With regard to the melting department, the output of each melting furnace, figured on an eight-hour day basis, would be approximately 2000 pounds. A specially designed settling chamber has been built which reduces the silver melting losses to a minimum of three-quarters of an ounce on every thousand ounces melted.
The rolling and cutting department consists of two 50 h. p. electrically driven machines of the most modern type, fitted with hardened steel rolls. They are equipped with a patented adjustment whereby the rolls can be regulated to one ten-thousandth of an inch. By this accurate adjustment there is no difficulty in producing perfectly uniform strips of silver so that when planchets are cut they will be within the legal tolerance of weight.
An automatic coin reviewing machine has been installed. The coins are dumped into a distributing hopper which drops them on a travelling belt where each coin passes slowly before the reviewer's eye and the condemned pieces picked out. Those which are perfect pass on and fall into a box at the end of the machine. They are counted by means of a coin counting board which holds five hundred pieces. An experienced operator of this board can handle 2000 coins of any denomination per minute. As they are counted they are placed in bags.
A complete mechanical department has also been installed, with fully equipped machine, blacksmith, electrical, plumbing and carpenter shops.
This department is very necessary for a successful operation of the mint, as all tools and special medal or coin dies may be made in these shops at a minimum cost.
The annealing and cleaning department consists of an automatic rotary annealing furnace. All the coin blanks are run through this furnace at a temperature of 1400 degrees Fahrenheit, as continual rolling hardens metal and annealing restores the original softness to the coin blank. In this process the coin blanks become oxidized or tarnished. This oxidization is removed by rumbling and burnishing them in water and compound in a special rotary washing machine.

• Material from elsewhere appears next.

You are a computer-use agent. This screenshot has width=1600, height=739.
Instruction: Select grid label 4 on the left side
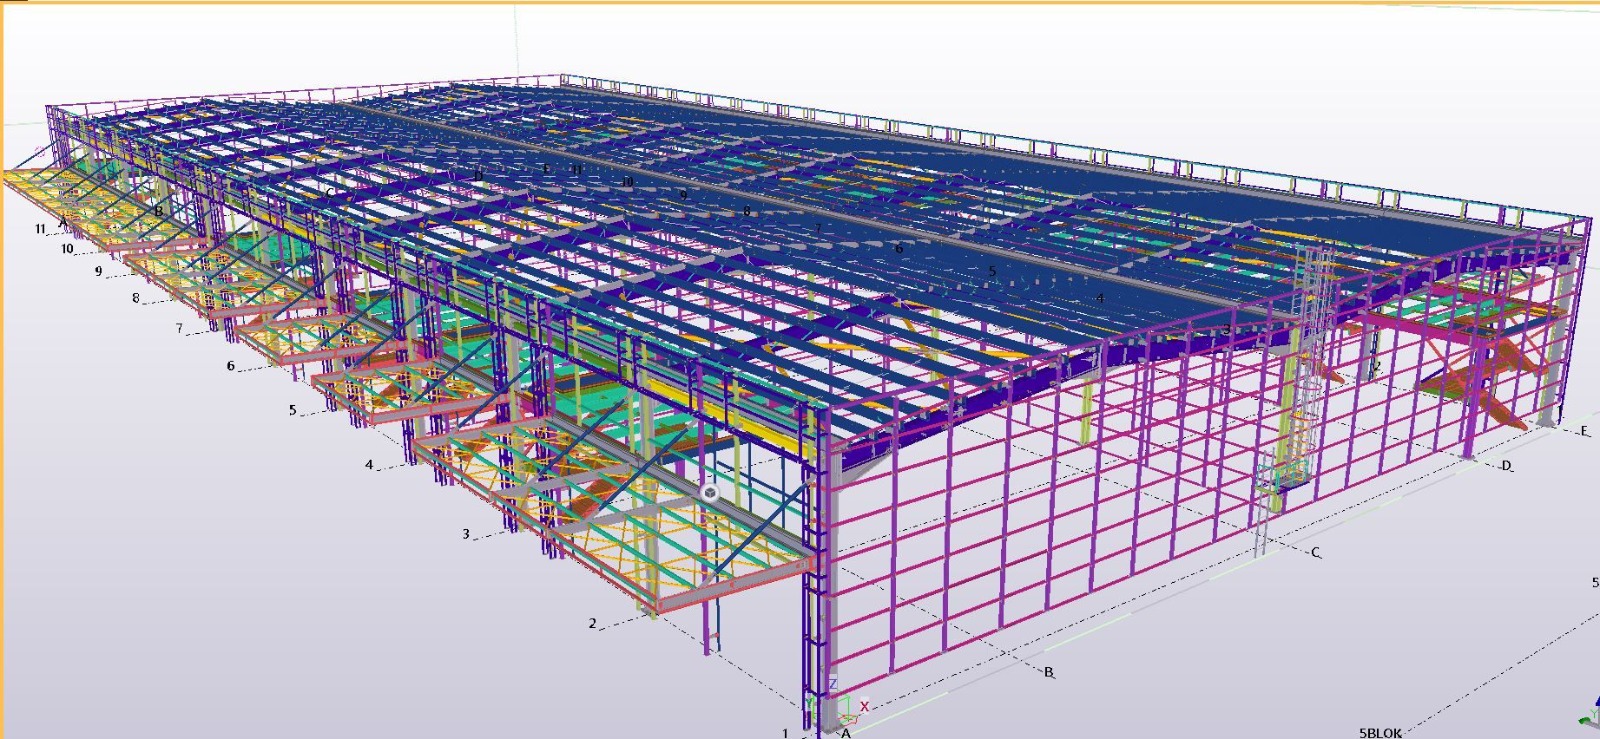369,465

The blanks are then placed in a centrifugal coin dryer which extracts all moisture.
The weighing system consists of a large six-foot bullion balance with a capacity for weighing 10,000 ounces of coin, clippings or ingots. The coins are weighed individually by an automatic weighing machine to determine which fall within the legal law of tolerance, which is less than I 1/2 grains over or under the legal standard. These automatically controlled scales are enclosed in glass, designed to weigh to 1/16 of a grain and are entirely mechanical in operation. There are 10 weighing beams in each scale, and, each beam will weigh 10 coins a minute — 100 coins on the 10 beams— approximating a daily output of .48,000 coins figured on an eight-hour day basis. This machine separates the heavy and light pieces from those that fall within the tolerance allowed. All that is required of the operator is to keep the ten feeding tubes filled with coins, as the machine does the weighing and separating into different boxes.
The Director of the. Mint, Dr. A. P. Fitzimmons, former Insular Treasurer of the Philippine Islands, was greatly instrumental in securing the appropriation for the mint and in organizing it. Practically all of the employees are Filipinos; and having no previous mint experience, the present efficiency is attributed to the painstaking instruction of Mr. Hewitt and to the mechanical aptitude of the Filipino people.